多变量离子注入型量子阱混杂效应

为实现InP基单片集成光电子器件和系统,对InGaAsP/InGaAsP分别限制异质结多量子阱激光器结构展开量子阱混杂(QWI)技术研究。在不同能量P离子注入、不同快速热退火(RTA)条件以及循环退火下,研究了有源区量子阱混杂技术,实验结果采用光致发光(PL)谱进行表征。实验结果表明:在不同变量下皆可获得量子阱混杂效果,其中退火温度影响最为显著,且循环退火可进一步提高量子阱混杂效果;PL谱蓝移随着退火温度、退火时间和注入能量的增大而增大,退火温度对蓝移的影响最大,在注入剂量为1×10^14 ion/cm2,注入能量为600keV,750℃二次退火150s时获得最大蓝移量116nm。研究结果为未来基于QWI技术设计和制备单片集成光电子器件和系统奠定了基础。

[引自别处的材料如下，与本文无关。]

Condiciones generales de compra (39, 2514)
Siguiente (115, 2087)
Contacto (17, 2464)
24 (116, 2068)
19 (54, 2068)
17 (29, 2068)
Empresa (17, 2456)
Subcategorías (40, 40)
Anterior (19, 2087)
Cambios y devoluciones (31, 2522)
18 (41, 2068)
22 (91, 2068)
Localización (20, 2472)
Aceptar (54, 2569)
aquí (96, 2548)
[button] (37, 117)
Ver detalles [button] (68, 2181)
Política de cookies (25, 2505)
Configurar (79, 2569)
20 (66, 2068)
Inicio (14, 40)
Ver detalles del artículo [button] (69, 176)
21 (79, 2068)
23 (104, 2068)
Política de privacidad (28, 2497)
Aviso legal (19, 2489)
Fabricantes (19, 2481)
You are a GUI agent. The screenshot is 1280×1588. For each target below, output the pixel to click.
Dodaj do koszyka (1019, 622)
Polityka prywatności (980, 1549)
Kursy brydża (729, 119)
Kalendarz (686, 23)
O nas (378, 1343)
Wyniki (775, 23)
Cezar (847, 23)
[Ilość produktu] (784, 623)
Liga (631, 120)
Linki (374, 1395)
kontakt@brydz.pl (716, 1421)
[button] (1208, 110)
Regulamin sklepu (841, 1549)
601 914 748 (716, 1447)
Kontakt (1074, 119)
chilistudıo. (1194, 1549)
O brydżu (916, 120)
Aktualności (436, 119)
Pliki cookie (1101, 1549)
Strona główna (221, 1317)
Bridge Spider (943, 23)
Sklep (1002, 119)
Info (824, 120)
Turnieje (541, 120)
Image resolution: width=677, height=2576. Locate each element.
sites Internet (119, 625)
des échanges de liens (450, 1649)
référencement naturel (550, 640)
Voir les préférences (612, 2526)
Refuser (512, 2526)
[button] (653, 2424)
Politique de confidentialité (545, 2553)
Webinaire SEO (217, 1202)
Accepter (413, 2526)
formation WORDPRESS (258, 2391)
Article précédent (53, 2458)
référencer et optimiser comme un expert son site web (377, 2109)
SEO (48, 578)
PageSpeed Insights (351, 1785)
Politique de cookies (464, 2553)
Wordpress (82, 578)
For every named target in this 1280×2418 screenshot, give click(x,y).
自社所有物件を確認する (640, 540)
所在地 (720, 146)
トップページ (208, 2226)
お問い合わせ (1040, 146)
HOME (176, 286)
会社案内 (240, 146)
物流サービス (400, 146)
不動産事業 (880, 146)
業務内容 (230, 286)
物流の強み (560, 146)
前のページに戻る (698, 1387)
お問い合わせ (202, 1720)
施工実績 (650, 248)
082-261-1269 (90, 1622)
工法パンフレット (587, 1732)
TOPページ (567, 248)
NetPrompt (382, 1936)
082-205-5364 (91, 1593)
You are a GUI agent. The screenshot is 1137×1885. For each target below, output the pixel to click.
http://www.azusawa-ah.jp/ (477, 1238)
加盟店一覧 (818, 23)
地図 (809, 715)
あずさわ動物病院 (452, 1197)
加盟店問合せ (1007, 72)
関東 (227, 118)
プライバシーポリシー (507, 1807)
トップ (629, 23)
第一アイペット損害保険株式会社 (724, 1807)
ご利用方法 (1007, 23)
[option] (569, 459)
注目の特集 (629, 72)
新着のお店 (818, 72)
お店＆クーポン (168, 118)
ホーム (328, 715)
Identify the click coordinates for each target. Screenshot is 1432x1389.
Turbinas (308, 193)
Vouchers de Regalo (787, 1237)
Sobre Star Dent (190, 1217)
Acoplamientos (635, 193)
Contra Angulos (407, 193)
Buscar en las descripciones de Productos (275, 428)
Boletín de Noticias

Multiple Factor Ion Implantation-Induced Quantum Well Intermixing Effect

To realize InP-based monolithic integrated optoelectronic devices and systems,the quantum well intermixing(QWI)technology has been experimentally investigated for the InGaAsP/InGaAsP confinement heterojunction multiple quantum well laser structures herein.The active-area QWI technology realized under P-ion implantation with different energies,different rapid thermal annealing(RTA)conditions,and cycle annealing is investigated,and the experimental results are characterized using photoluminescence(PL)spectra.Experimental results show that the QWI effect can be observed for all the samples with different variables,where the annealing temperature has the most significant effect and the cycle annealing can further enhance the QWI effect.The blueshift in PL spectra increases with the annealing temperature and time and implantation energy,and the annealing temperature has the greatest effect on the blue shift.Finally,the maximum blue-shift achieved is approximately 116 nm with secondary annealing at 750℃for 150 swhen the injection dose and energy are 1×10^14 ion/cm2 and 600 keV,respectively.Our findings will benefit future design and fabrication of monolithic integrated optoelectronic devices and systems using QWI technology.